Would even the Katrina story have gotten the sustained attention it did without the widely perceived incompetence of the response, personified in Mr. Brown and eventually Mr. Bush? Coverage was given another boost by recognizing the real culprit was a poorly constructed levee system rather than the hurricane. The media tends to focus on human causation. If it can be traced to an individual human, so much the better.
It is, however, worth noting that as of Wednesday the less news-worthy natural disaster had claimed 29 lives and done an estimated “tens of billions of dollars” of damage.
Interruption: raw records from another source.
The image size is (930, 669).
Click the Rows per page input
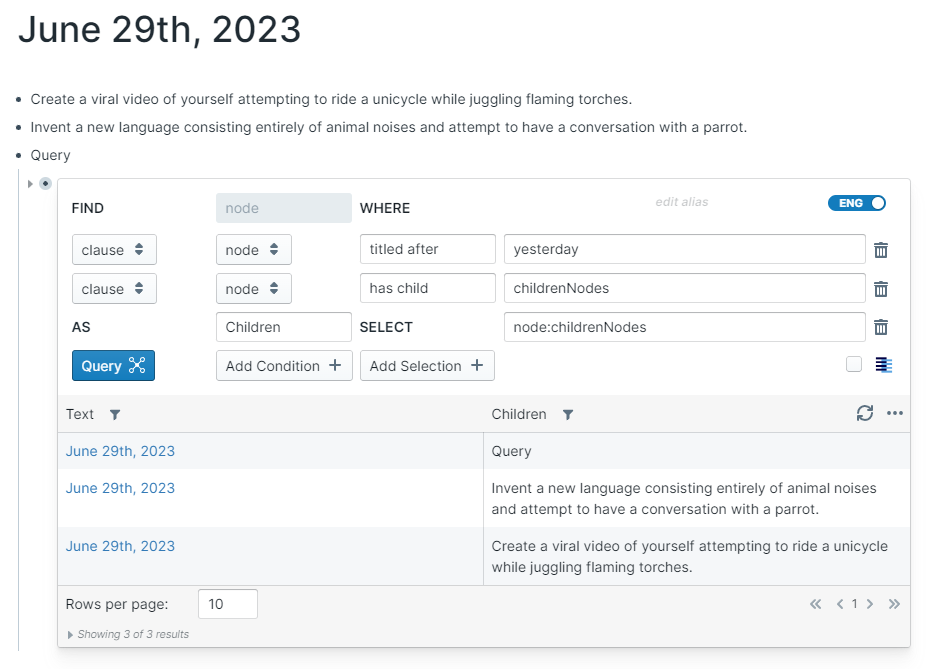coord(228,604)
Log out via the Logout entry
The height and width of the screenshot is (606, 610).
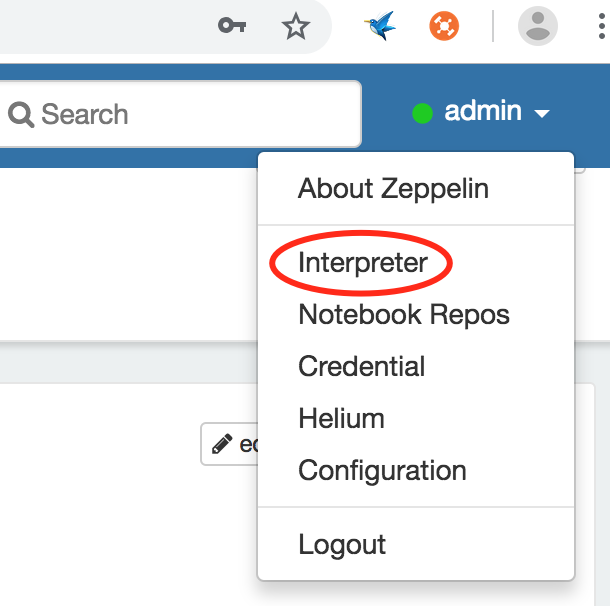click(342, 545)
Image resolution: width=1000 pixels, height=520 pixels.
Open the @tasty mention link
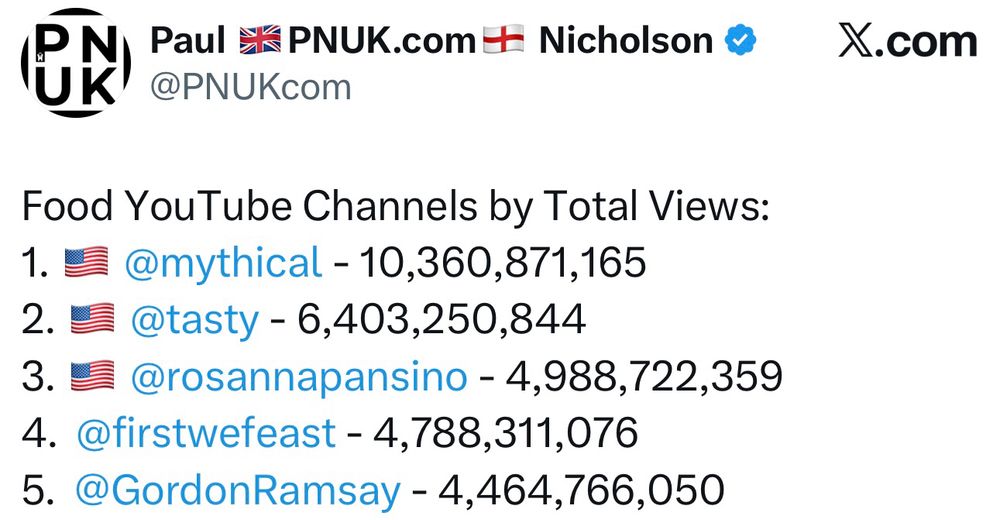(x=195, y=320)
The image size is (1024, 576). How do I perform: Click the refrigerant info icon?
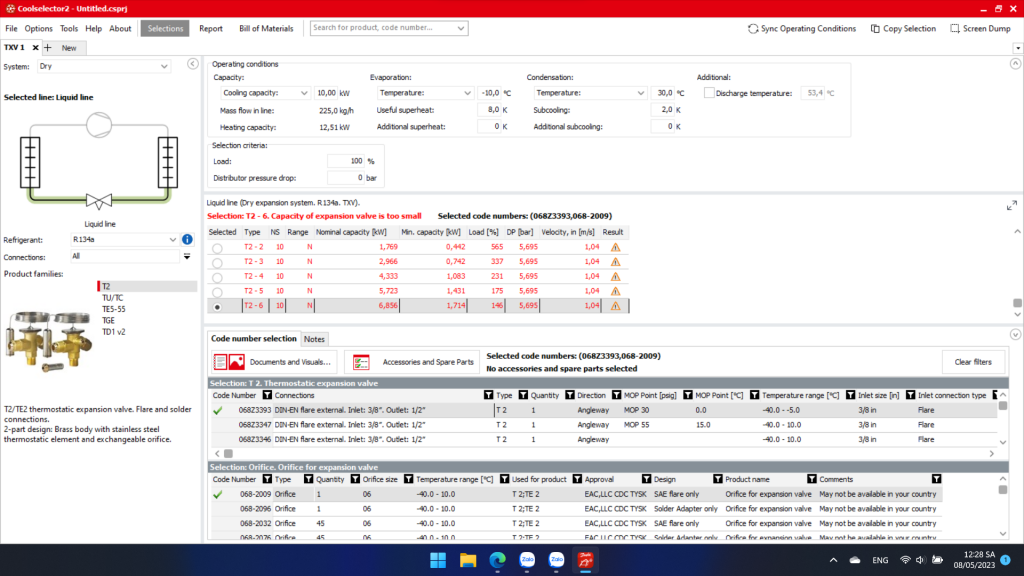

Meanwhile the intentional attack – at the top of the news – had failed and the suspected perpetrator was captured. The potential consequences of the oil spill remain grim, but not yet fully realized.
Natural hazards have — so far in history — been the principal source of death, injury, and destruction, even exceeding the toll of increasingly efficient international warfare and murderous governments. (See LiveScience list of world’s worst natural disasters and top 10 US disasters.) Compared to many accidents and, especially, to lone-wolf terrorists, the threat, vulnerability, and consequences related to most natural disasters can be more easily recognized and mitigated.
It is often possible — and beneficial — to integrate prevention, protection, mitigation, response and recovery efforts across the categories. In addition to threat-specific counter-measures, we can apply a strategy of resilience to a range of risks. But to do this we must be self-aware of — and correct for — a certain obsessive compulsive tendency to give greater weight to what is new and different and an inclination to reduce the issue to who we can blame.
For further consideration:
The Role of Perceived Control in Coping with Disaster (Journal of Social and Clinical Psychology)
Building Resilient Communities: Tools for Assessment (Project on Resilience and Security, Syracuse University)
Acting Intentionally and the Side-Effect Effect (Psychological Science)
Deontological Ethics (Stanford Encyclopedia of Philosophy)
UPDATE: As of 8:00 AM (eastern) on Thursday the broadcast news cycle seems to be restoring flood coverage to its top-three status. But the depth of attention remains considerably less than that given to the intentional and accidental threats.